● **ЗАДАНИЕ 1**: Перечислите все имена, которые приводятся во фрагменте о трактате Камю в предложении, начинающемся словами «В результате на наше обозрение».
● **ЗАДАНИЕ 2**: Выведите без изменений часть фрагмента о трактате Камю, которая открывается словами «XX столетие, согласно» и заканчивается словами «выданной еще якобинцами.».
● **ЗАДАНИЕ 3**:
Ответьте по фрагменту о трактате Камю:
(a) В каком году вышел трактат «Бунтующий человек»?
(b) Кого во фрагменте называют отцом анархизма?
(c) Какую легенду, согласно Камю, XX столетие одержимо желанием сделать былью?

═════ ФРАГМЕНТ ТЕКСТА ═════

Разрыв между двумя соратниками, а вместе с тем очередное крушение идеологии «промежуточной левой» во Франции, наступил после выпуска в свет трактата Камю «Бунтующий человек» (1951). Книга задумана как своего рода сопоставительная анатомия бунтарского сознания в Европе за последние два века: от просветителей до сюрреалистов, от народников до… гитлеровских «белокурых бестий». Столь причудливый ряд возможен лишь постольку, поскольку социальные корни каждого из ответвлений «бунтарства» обрублены, следовательно, вынуто их живое общественное нутро и оставлены полые, а потому схожие оболочки мятежа как такового (II, 517). Их уже нетрудно вытянуть друг за другом, словно звенья в цепочке «чистого становления» мятежности из самой себя, время от времени прибегающей к простым перестройкам все тех же исходных данных. В результате на наше обозрение предстает озадачивающая вереница «провозвестников мятежа» – плод не столько исторического мышления, сколько раздраженной игры ума: здесь Сен-Жюст и маркиз де Сад оказываются предтечами Гегеля, Маркс шествует в паре с Ницше и Нечаев прокладывает путь Ленину.
Весь памфлет скрепляют две сквозные идеи, кстати, не принадлежащие самому Камю, а заимствованные из разных источников и сплетенные вместе.
Первая из них восходит к Достоевскому, но обработанному и повернутому с поправками на XX век Николаем Бердяевым, а затем растасканному на пропагандистские клише проворными журналистами. Она сводится к тому, что революционная философия вообще и марксизм в особенности – последний служит главной мишенью для Камю – есть лишь принявшее светский облик эсхатологическое мессианство. Оно унаследовано от иудейски-христианских пророков и попросту переиначено: вместо провидения обожествлена сама история и на ее алтарь брошено все и вся, искупителем первородного греха сделан рабочий, а в грядущем обещано все то же второе пришествие Христа с мозолистыми руками и светлое царство духа, но только уже на земле (II, 594–595). Свобода личности здесь растоптана железной поступью рационалистически истолкованной Истории, и жизнь сегодняшних поколений безжалостно принесена в жертву неведомому будущему «граду солнца» (II, 611–613).
XX столетие, согласно Камю, одержимо желанием сделать былью легенду о Великом инквизиторе, пророчески сочиненную Достоевским.
Другая опорная мысль «Бунтующего человека» имеет, скорее, давнюю французскую родословную, у истоков которой находится отец анархизма Прудон, однажды предсказавший, будто «правительство не может быть революционным по той простой причине, что оно правительство». Перерождение Прометея в Цезаря, штурма тиранических твердынь в строительство казармы, утверждает Камю, – фатально, и XX век с его тяжкими уроками и злоключениями окончательно сорвал покровы с тайны исторического коварства, впервые выданной еще якобинцами.

═════ РАЗДЕЛ ДАННЫХ ═════

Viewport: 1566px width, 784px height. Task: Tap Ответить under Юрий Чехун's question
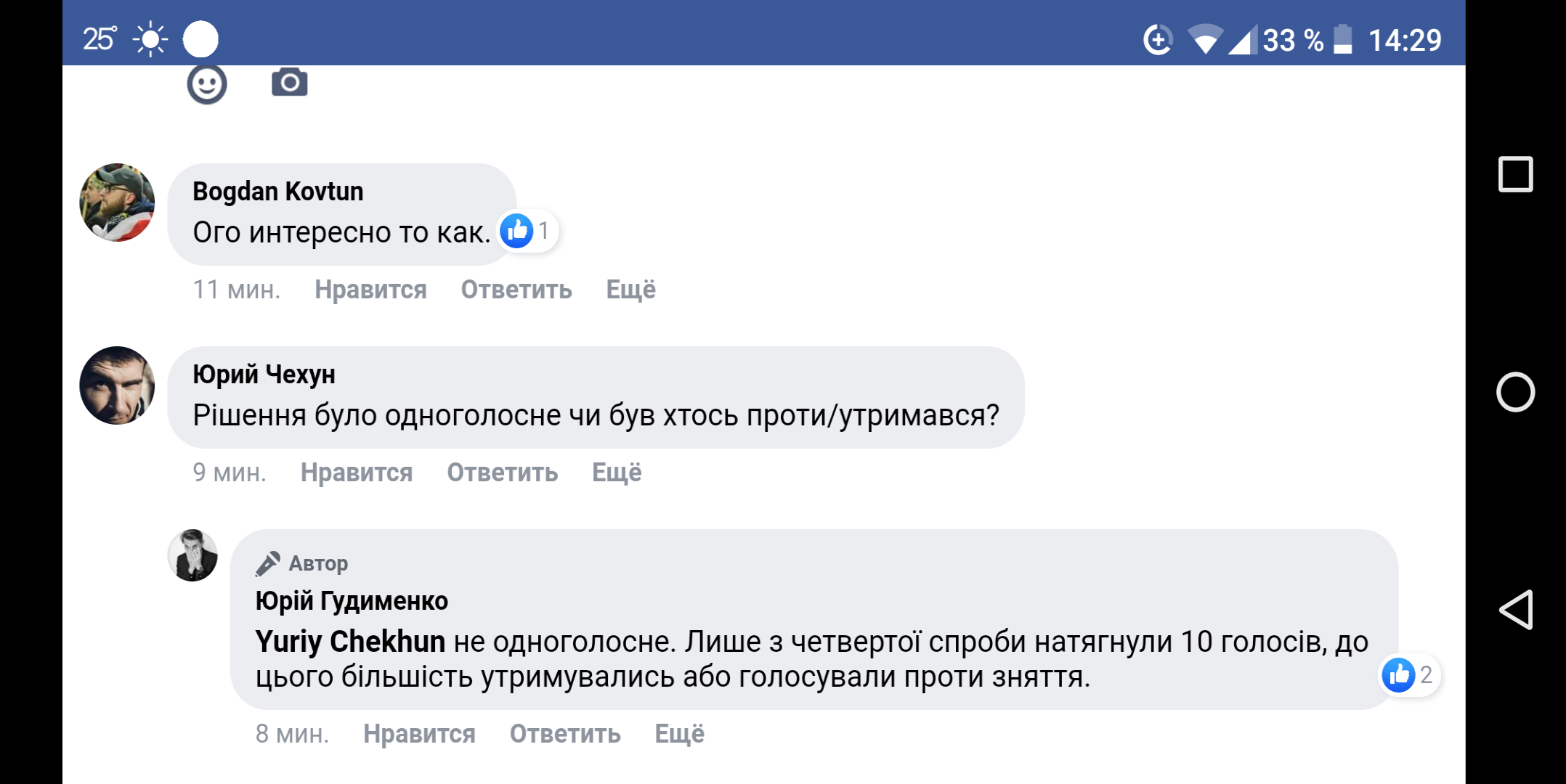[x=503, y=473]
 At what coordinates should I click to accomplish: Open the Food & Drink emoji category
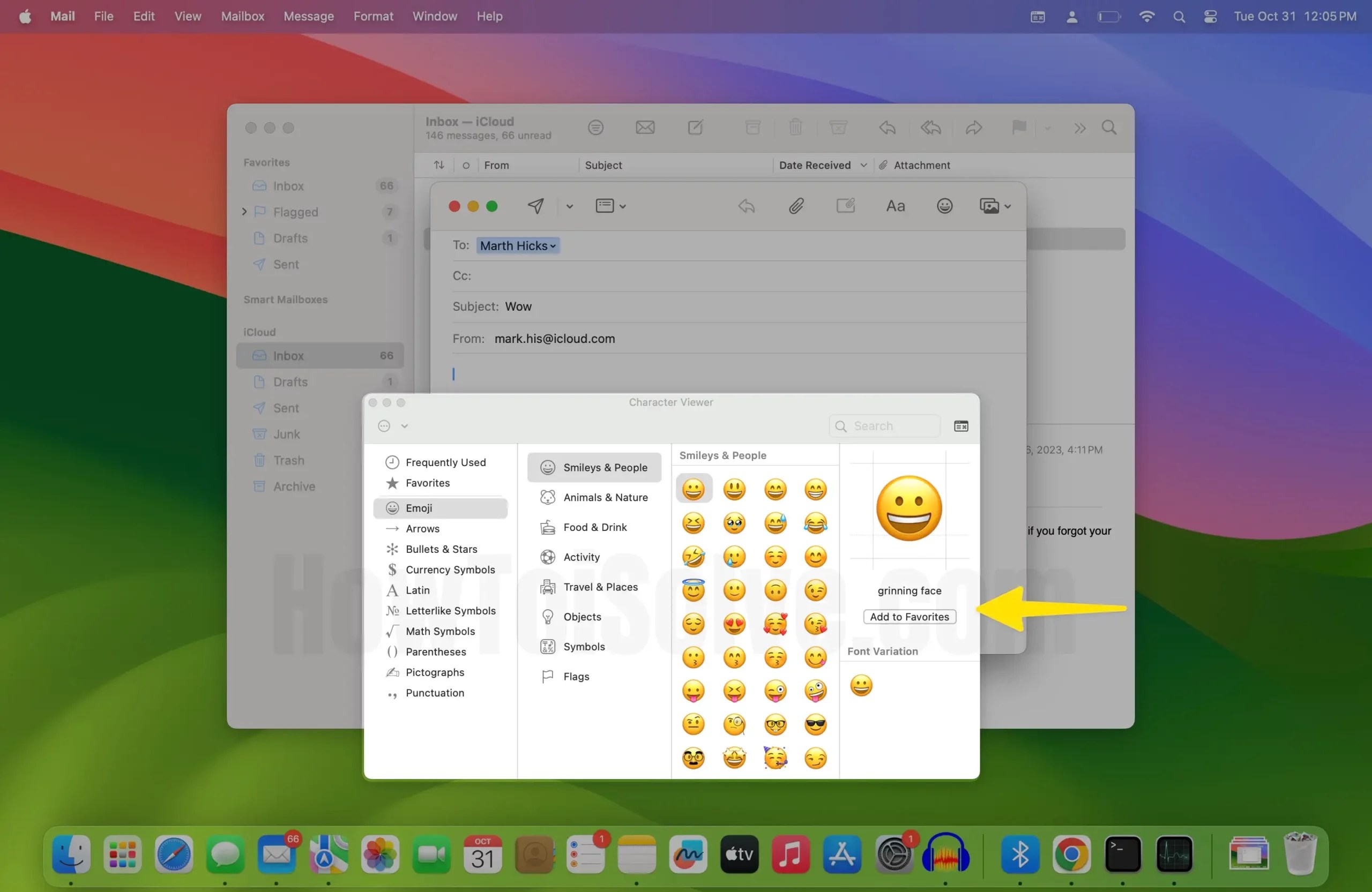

═════

● **ОТВЕТ К ЗАДАНИЮ 1**: Сен-Жюст, маркиз де Сад, Гегель, Маркс, Ницше, Нечаев, Ленин

● **ОТВЕТ К ЗАДАНИЮ 2**:
XX столетие, согласно Камю, одержимо желанием сделать былью легенду о Великом инквизиторе, пророчески сочиненную Достоевским.
Другая опорная мысль «Бунтующего человека» имеет, скорее, давнюю французскую родословную, у истоков которой находится отец анархизма Прудон, однажды предсказавший, будто «правительство не может быть революционным по той простой причине, что оно правительство». Перерождение Прометея в Цезаря, штурма тиранических твердынь в строительство казармы, утверждает Камю, – фатально, и XX век с его тяжкими уроками и злоключениями окончательно сорвал покровы с тайны исторического коварства, впервые выданной еще якобинцами.

● **ОТВЕТ К ЗАДАНИЮ 3**:
(a) В 1951 году.
(b) Прудона.
(c) Легенду о Великом инквизиторе, сочиненную Достоевским.